“Oh wow, so you’ve never been to India?”
“Have you really never seen where you’re from?”
“I’ve been, it’s an amazing place. You really should visit and see your heritage”
I, and undoubtedly many people reading this piece, have often been subjected to this line of questioning. Seemingly backed by good intentions, this casual quizzing often perpetuates a one-sided dialogue that results in an isolating experience. The surprise that often greets me when I inform people that, “no, I’ve never been to India”, but “yes, my family is from the Punjab region”, feels comical at times, whilst it simultaneously thrusts me into the spotlight of proving my “Indian-ness”.
As a British Indian, I sometimes feel like a more wholesome Voldemort, living with two faces and flitting between how I truly am and how I assume I ought to present myself. Naturally, as a result of this conflict, my replies to questions like the above are often accompanied by feelings of shame and unworthiness.
I often resort to humour, perhaps muttering a self-deprecating joke centred around how terrible or lazy I am for refusing to engage with my heritage. I succumb to expectations – I constantly feel forced to justify myself and why I’ve never visited India – whilst I’d love to, your girl is also quite busy and just hasn’t got around to it yet.
From speaking to friends in similar positions, there seems to be a mutual feeling of being untethered. A close friend described it as being caught in limbo; you’ve not visited India, so are unable to claim that identity, but similarly, your “Britishness” is being called into question.

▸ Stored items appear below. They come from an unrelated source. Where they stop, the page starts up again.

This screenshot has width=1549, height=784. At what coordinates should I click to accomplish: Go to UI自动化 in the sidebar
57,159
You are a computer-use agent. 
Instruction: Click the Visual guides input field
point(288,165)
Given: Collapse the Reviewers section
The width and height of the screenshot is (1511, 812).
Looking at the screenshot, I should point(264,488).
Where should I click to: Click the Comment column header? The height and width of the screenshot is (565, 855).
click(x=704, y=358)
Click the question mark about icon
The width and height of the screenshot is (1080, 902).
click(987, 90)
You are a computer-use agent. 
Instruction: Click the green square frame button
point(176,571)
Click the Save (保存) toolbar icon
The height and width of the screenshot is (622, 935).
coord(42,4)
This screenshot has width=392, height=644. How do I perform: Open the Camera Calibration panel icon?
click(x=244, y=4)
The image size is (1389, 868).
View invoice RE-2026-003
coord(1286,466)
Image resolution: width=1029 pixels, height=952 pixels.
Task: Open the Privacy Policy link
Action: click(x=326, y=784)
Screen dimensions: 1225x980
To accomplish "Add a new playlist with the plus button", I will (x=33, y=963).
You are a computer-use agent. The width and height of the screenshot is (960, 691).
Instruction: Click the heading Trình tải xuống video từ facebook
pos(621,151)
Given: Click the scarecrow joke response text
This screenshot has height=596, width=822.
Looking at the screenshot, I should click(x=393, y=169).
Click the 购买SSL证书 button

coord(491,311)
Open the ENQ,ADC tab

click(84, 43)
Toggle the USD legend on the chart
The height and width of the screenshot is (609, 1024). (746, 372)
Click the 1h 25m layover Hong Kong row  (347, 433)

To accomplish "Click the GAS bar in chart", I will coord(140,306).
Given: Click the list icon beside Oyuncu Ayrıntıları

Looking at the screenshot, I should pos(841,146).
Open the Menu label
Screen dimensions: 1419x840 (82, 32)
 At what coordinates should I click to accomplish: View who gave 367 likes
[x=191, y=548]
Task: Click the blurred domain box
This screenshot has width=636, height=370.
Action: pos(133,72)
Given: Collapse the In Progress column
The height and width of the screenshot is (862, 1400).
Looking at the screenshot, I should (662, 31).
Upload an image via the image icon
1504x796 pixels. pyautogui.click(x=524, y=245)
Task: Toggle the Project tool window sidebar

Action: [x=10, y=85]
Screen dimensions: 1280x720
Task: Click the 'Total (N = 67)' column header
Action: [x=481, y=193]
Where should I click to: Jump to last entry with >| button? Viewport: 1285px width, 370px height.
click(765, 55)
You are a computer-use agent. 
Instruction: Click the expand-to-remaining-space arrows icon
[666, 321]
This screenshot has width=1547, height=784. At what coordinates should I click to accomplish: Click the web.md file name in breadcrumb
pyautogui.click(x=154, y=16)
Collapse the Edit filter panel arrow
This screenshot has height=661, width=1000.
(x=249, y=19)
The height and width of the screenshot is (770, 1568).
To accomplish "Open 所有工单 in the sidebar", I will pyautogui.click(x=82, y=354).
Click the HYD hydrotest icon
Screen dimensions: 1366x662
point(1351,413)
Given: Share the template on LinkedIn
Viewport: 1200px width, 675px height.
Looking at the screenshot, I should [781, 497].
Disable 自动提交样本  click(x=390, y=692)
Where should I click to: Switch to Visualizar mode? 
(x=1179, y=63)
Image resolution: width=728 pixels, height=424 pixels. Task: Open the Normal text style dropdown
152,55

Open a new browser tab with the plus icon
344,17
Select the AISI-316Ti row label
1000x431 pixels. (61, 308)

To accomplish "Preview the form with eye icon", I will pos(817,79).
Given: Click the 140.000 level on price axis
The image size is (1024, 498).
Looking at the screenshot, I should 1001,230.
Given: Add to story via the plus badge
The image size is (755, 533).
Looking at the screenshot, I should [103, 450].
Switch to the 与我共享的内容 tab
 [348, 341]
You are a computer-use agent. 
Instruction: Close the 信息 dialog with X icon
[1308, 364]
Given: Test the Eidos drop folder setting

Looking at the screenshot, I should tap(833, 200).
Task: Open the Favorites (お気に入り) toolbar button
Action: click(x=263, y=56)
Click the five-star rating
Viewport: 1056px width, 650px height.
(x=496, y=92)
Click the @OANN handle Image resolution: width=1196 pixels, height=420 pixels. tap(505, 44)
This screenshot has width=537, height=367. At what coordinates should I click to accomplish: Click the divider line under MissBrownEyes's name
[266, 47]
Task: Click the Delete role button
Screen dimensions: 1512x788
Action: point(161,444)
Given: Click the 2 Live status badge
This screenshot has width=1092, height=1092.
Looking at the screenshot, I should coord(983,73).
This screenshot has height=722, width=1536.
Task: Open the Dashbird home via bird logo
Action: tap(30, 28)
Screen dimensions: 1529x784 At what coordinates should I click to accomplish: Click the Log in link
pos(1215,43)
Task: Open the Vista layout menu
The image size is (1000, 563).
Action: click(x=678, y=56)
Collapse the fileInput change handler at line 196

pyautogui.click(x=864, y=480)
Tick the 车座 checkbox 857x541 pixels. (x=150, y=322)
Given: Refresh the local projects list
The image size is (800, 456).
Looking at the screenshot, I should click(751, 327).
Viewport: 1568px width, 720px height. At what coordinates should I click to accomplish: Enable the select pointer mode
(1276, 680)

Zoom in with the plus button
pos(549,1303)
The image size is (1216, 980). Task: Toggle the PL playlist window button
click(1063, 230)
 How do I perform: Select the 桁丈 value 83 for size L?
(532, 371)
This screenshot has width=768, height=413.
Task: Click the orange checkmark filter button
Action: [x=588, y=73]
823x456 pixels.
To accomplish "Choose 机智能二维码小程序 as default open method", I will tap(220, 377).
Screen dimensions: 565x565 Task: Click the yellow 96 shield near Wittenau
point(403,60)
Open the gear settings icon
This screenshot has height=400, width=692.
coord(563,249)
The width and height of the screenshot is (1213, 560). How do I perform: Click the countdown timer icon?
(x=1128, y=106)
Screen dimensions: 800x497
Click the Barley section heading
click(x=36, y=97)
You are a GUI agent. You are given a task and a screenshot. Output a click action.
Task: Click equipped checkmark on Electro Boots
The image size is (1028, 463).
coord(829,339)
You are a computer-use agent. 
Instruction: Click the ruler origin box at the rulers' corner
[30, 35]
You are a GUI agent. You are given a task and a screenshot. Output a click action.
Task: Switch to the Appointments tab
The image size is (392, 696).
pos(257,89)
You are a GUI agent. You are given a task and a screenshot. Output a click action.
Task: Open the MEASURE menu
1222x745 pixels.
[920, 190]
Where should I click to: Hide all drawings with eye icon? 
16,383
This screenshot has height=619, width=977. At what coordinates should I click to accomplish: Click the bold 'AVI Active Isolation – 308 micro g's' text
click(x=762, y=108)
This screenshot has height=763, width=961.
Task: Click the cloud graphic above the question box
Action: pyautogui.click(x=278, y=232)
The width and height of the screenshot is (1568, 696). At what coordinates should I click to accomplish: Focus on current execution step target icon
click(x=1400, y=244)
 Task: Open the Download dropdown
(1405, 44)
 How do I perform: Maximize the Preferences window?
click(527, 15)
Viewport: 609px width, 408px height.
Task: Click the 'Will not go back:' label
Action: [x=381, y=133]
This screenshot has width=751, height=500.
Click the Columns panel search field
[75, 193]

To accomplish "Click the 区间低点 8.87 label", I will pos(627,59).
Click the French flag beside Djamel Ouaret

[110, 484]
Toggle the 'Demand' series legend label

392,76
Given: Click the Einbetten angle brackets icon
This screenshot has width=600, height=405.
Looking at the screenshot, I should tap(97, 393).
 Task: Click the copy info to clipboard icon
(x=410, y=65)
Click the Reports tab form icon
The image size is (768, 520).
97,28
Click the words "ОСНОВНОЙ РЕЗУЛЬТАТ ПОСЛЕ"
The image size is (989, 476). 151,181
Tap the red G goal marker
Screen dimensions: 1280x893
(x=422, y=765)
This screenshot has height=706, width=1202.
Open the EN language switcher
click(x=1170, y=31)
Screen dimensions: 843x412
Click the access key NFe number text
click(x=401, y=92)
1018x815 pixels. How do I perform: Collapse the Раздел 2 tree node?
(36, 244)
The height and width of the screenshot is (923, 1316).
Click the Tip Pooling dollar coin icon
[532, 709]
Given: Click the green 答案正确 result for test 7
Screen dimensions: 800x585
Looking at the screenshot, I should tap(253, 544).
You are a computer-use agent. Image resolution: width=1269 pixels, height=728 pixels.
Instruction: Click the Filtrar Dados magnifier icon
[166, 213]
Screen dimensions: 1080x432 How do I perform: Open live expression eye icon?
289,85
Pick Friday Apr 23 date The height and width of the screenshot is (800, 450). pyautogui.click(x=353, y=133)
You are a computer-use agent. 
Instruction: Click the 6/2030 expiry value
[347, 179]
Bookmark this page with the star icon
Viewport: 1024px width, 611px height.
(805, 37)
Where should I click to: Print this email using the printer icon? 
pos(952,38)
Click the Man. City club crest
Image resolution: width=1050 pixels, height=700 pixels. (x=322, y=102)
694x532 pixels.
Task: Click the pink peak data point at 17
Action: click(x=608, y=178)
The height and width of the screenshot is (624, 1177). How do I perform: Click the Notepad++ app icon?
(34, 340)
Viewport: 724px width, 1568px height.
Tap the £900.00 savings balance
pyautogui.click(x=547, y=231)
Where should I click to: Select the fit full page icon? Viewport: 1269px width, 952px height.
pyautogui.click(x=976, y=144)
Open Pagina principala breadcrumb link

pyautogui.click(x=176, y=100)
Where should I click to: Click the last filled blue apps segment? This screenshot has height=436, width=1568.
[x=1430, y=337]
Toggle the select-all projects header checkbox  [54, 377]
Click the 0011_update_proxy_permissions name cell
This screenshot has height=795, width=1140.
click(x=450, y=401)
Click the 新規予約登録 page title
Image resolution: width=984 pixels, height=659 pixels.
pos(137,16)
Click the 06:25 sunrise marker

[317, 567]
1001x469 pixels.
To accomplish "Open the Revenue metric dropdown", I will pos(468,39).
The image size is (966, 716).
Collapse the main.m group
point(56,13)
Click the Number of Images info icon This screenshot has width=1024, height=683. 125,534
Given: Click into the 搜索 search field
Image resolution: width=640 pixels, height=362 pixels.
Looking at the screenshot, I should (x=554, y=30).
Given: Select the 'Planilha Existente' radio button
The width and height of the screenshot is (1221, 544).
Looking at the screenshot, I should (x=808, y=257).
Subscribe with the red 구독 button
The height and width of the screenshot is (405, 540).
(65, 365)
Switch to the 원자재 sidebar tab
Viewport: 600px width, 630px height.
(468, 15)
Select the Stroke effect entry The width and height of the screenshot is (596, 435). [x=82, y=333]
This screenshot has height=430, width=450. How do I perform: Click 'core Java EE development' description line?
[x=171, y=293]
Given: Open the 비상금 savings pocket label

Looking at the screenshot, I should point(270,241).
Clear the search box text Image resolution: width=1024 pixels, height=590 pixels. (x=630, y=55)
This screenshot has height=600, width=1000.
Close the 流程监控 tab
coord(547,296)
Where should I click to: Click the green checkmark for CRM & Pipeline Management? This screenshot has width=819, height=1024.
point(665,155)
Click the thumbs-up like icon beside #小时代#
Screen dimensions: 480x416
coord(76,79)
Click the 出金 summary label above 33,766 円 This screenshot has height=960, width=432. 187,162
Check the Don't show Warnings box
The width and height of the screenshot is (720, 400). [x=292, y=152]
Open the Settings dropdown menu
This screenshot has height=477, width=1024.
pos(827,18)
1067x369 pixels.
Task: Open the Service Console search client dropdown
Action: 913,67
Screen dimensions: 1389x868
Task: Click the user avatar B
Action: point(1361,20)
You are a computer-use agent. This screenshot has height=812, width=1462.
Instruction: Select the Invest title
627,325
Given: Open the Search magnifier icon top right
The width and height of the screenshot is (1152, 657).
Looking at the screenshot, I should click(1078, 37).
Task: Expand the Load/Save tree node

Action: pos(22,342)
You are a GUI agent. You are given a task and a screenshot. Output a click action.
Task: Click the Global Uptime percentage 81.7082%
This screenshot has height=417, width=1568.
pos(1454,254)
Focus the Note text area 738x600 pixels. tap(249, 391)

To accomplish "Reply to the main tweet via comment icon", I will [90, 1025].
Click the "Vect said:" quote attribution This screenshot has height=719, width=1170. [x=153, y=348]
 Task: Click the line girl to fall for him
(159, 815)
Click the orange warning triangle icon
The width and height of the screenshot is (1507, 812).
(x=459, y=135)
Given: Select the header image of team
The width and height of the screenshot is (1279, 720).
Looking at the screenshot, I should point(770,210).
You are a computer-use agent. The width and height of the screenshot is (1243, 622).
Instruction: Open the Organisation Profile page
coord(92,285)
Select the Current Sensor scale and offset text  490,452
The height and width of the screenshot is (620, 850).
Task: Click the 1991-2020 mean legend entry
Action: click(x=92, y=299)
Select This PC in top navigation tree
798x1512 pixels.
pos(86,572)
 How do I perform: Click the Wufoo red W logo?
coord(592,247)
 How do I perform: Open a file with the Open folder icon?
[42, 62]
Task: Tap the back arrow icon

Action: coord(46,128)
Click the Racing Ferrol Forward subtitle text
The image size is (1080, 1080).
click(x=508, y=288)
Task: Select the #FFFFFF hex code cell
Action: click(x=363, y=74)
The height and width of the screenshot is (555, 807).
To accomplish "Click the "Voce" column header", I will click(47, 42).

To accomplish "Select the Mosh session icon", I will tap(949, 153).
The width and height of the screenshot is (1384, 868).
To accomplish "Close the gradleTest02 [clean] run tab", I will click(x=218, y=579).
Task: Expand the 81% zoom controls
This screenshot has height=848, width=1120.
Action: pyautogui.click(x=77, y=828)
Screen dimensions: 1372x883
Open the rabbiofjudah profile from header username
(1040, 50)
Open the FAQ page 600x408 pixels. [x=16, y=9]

By being told you “ought” to visit India, you are being reminded that you cannot claim this country (Britain) as your sole home. You have not proved yourself worthy of declaring either title or identity as your own, so are imbued with a feeling of “otherness”.
“By suggesting the visit is obligatory, the conversation becomes reflective of the suffocating expectations of society”
It is important to remember being encouraged to visit India is not the crux of this issue. I greatly enjoy hearing people talk about various experiences they’ve had in India, and am thrilled to be given recommendations of places to visit or sights to see. The problem arises when the tone of the conversation shifts and your identity is brought into question.
By suggesting the visit is obligatory, the conversation becomes reflective of the suffocating expectations of society: the individual has a duty to respond to or engage with their cultural identity in a conventional and palatable way. It is irrespective of whether the individual in question is a first, second or third generation citizen, as it stems from preconceptions based on your appearance – particularly, the colour of your skin.
It also implies the gesture of visiting India is embedded with a performative quality, suggesting the visit is heavily reliant upon “keeping up appearances” rather than forging a deeper connection to your heritage. Performativity is a thread that runs deep in relation to blended identities, and often creeps into daily life as part of cultural assimilation.
It is a survival technique, a means of self-preservation, for existing in a society that often praises conformity and exercises intolerance to those who fail to fit in a clearly defined box. In an attempt to keep up with social expectations, I sometimes fall guilty to exercising similar behaviour. For example, in group settings I have occasionally downplayed the spiciness of a food, acting in an attempt to seem “more Indian” and internalise any potential embarrassment.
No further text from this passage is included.